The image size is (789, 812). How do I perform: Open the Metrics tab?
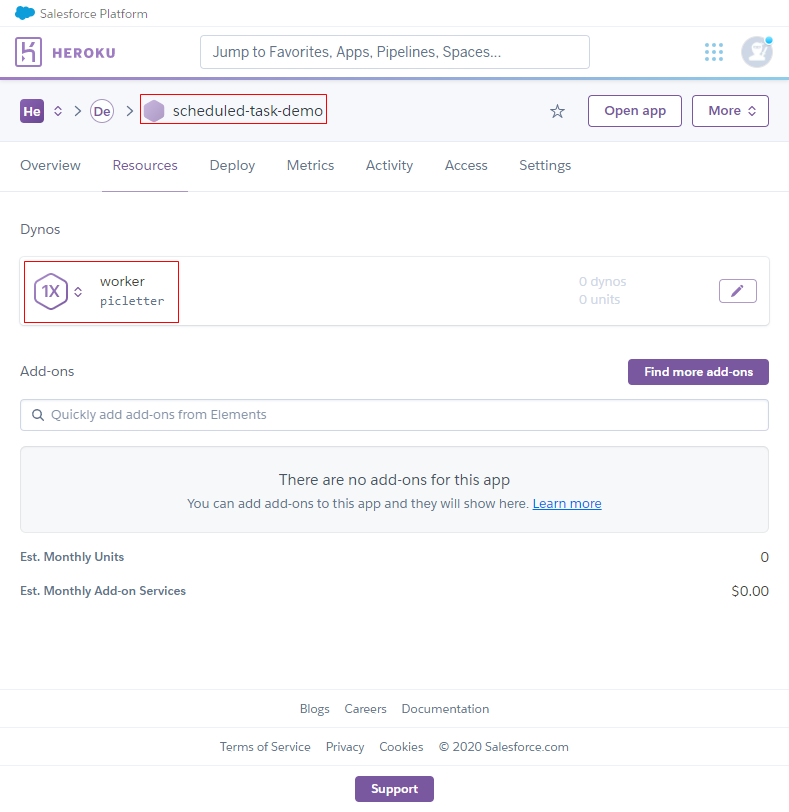click(x=310, y=165)
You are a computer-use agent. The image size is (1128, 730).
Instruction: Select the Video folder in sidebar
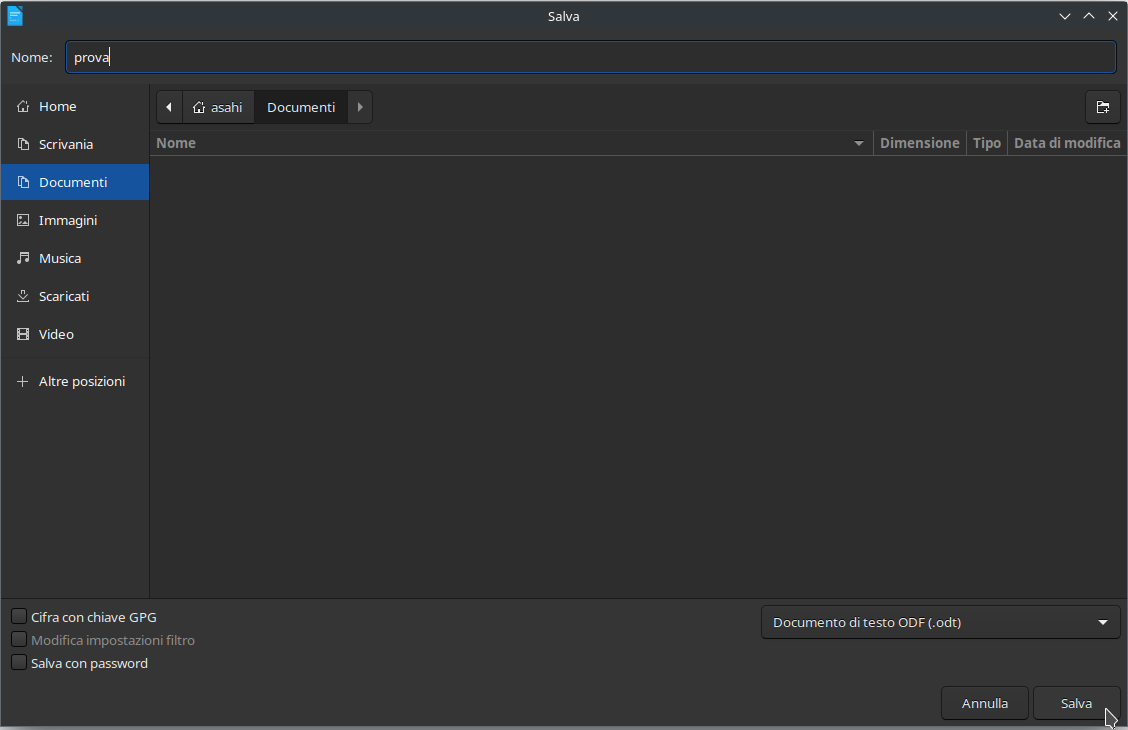click(x=56, y=334)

——

**WHAT YOU NEED TO DO**
Excluding all pictures, reproduce the records exactly as they appear above.

**REPLY TO THE TASK**
The image size is (789, 812). How do I perform: Open the Metrics tab?
click(x=310, y=165)
You are a computer-use agent. The image size is (1128, 730).
Instruction: Select the Video folder in sidebar
click(x=56, y=334)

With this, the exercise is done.